> [Screenshot grounding data]
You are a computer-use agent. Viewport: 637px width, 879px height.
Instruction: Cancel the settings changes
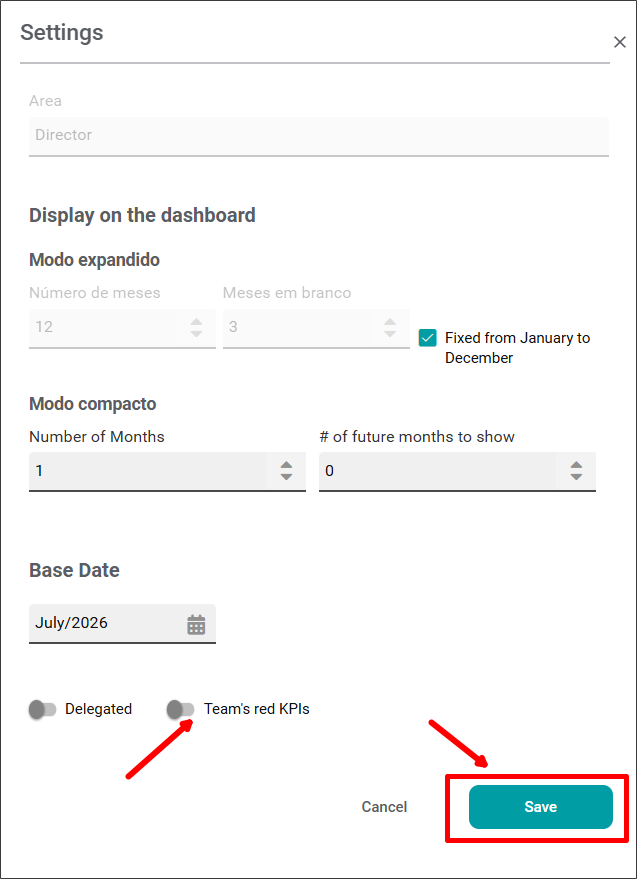tap(384, 807)
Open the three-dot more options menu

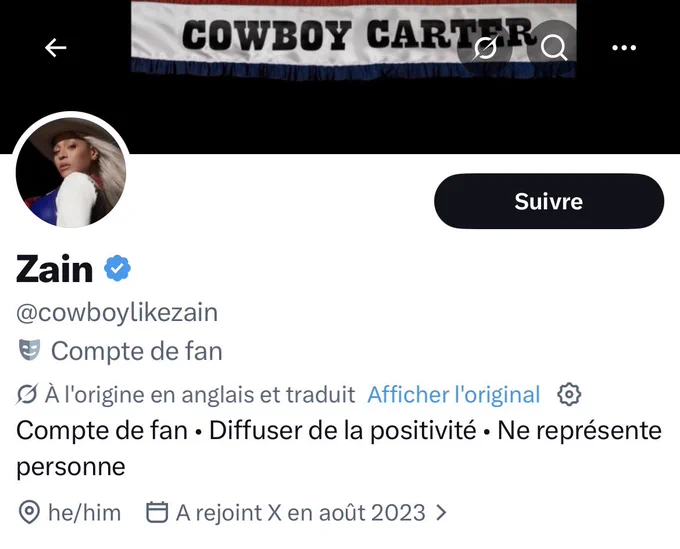tap(624, 48)
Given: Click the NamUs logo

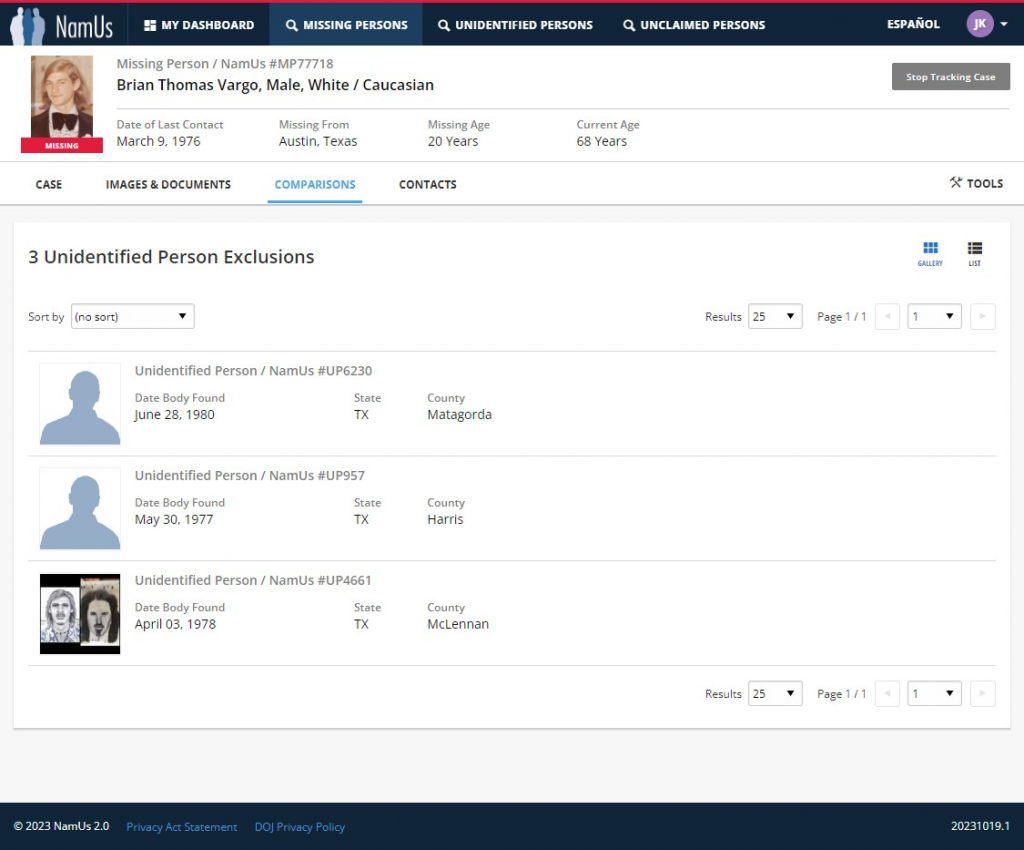Looking at the screenshot, I should pyautogui.click(x=62, y=24).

> [ABOUT THIS EXERCISE] Copy out exactly the lines between the line that contains "Open the three-dot more options menu" and the last line of the records, both ends included; leave out every picture.

> [COMPLETED TASK]
Open the three-dot more options menu

tap(624, 48)
Given: Click the NamUs logo

Looking at the screenshot, I should pyautogui.click(x=62, y=24).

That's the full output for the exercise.